I am a Ph.D. student in the Department of Sociology at Cornell University (Ithaca, NY, USA). I am also pursuing a graduate minor in Demography from Cornell’s Population Center.
My research is divided in two branches. The first branch focuses on questions related to activity space, health inequality, and social stratification. The second branch focuses on questions related to infectious diseases. I am particularly interested in inequalities in mosquito-vector borne disease outcomes and human-mosquito interactions. From a methodological point of view, I am interested in leveraging spatial, GPS, and individual-level real-time data to understand inequality as a dynamic and relational process.
I believe social reality is highly complex, thus we ought to understand it from a complex system and interdisciplinary perspective. This is reflected in my research, where I have collaborated with professionals from a wide range of disciplines including physics, medicine, or ecology.

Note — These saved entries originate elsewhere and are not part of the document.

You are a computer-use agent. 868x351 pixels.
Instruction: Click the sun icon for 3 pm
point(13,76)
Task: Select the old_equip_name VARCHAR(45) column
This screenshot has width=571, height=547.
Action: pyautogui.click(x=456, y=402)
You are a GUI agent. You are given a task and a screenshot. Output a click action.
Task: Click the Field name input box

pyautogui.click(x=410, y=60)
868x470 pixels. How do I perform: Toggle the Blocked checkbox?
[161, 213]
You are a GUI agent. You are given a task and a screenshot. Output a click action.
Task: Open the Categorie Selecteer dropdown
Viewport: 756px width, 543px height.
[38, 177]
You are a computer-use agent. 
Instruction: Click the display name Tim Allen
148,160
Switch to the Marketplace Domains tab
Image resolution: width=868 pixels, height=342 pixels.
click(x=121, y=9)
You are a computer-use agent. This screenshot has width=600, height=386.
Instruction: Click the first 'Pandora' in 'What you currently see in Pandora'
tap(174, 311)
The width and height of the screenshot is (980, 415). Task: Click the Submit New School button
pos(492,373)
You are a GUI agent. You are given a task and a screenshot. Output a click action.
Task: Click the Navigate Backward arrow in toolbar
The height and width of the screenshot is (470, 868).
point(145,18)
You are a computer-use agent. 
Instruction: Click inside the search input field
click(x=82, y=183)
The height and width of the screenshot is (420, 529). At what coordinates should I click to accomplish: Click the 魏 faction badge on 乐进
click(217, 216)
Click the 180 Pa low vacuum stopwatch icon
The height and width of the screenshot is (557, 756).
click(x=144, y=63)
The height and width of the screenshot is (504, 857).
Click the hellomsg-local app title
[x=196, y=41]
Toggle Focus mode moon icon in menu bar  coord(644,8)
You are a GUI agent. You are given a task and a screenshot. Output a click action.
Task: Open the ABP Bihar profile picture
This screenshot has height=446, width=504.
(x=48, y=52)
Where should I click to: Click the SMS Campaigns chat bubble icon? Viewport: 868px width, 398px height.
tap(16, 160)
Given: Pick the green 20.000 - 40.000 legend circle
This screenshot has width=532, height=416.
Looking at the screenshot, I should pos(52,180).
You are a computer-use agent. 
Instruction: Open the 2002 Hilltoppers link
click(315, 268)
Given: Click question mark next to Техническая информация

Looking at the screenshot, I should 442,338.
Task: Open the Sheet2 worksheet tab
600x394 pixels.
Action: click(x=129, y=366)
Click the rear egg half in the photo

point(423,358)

Some of my recent work has explored inequalities in daily mobility during the de-escalation of the COVID-19 pandemic in Spain and the effects of economic recessions on mortality inequalities.
I am currently working on two projects: my qualifying paper, which explores the relationship between local and extralocal residential disadvantage and confined activity spaces among older adults in Chicago; and a collaboration with Professor Erin York Cornwell in which we aim to estimate the effect of activity space span and contextual measures on the health of older adults.